Yes, Jon, it appears you're right – Marvin once again seems to be dying (as I've just mentioned in the other recent thread).

And to me, the lack of standard Beta-testing for Marvin 3, and pretending as if the many dozens, perhaps hundreds, of unresolved issues posted to GitHub, didn't exist, were early warning signs. It's certainly nice we got the Marvin 3 upgrade, but it appears to have been a fortuitous, one-off event. The recent 3.1 version is a marginal improvement (I don't use GoodReads in conjunction with Marvin, so it brought nothing for me). At the same time, there are still deficiencies in Marvin 3 introduced during the transition from Marvin 2, that still aren't fixed, and it doesn't seem they ever will be.

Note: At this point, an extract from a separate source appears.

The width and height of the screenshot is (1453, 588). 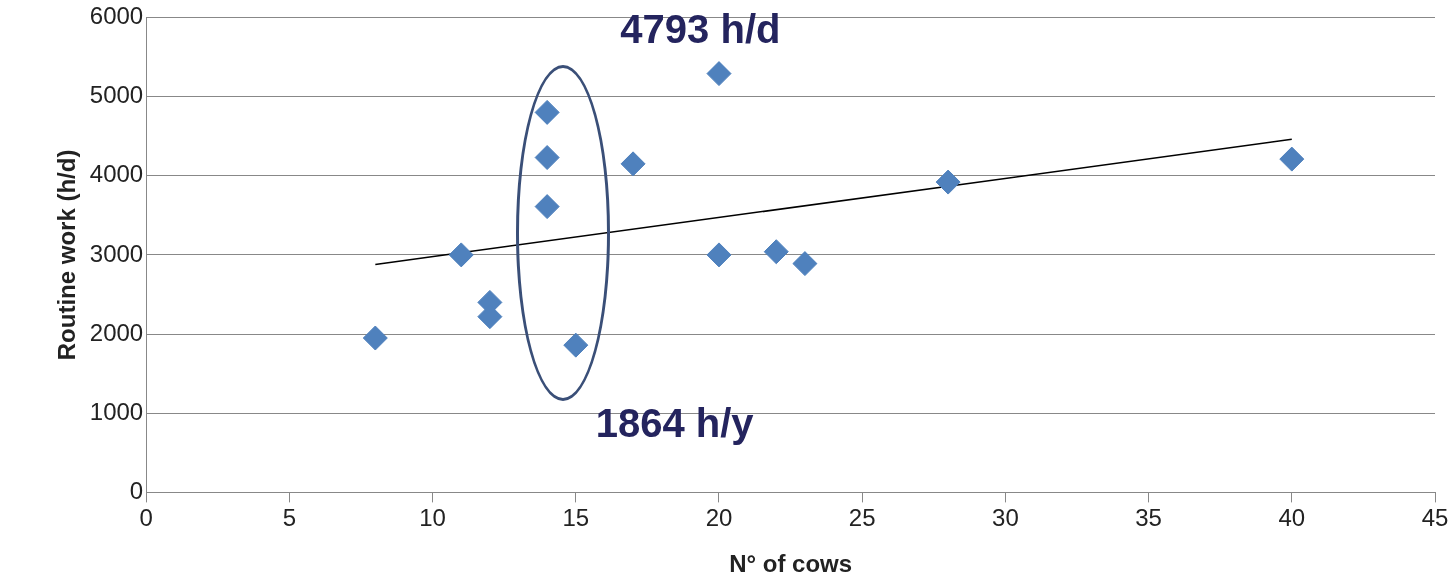 What do you see at coordinates (67, 255) in the screenshot?
I see `y-axis-title: Routine work (h/d)` at bounding box center [67, 255].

What can we do? I'm still sticking with Marvin for now, because it still offers several unique features not available in competing e-readers, but I'm certainly also forced to look at alternatives now, such as Hyphen and MapleRead. For 5 years or so now, some of us have been waiting for the no. 1 crucial missing feature to be added to Marvin –
syncing annotations. (Really, in today's world, when most people own both a phone and a tablet, the lack of annotations syncing cannot be excused away.) Some have already ditched Marvin due to this missing feature (and they also require annotations syncing with their desktop environments), but I'm still holding on to Marvin for now, painfully collating, manually, my annotations from the various devices whenever I finish reading a book. But it's definitely not a long-term, professional solution.